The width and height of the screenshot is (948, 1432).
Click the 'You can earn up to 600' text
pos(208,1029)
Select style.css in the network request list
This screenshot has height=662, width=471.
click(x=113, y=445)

**Activity**
Repeat the material word for word, leaving out no line.

**Written response**
The width and height of the screenshot is (948, 1432).
Click the 'You can earn up to 600' text
pos(208,1029)
Select style.css in the network request list
This screenshot has height=662, width=471.
click(x=113, y=445)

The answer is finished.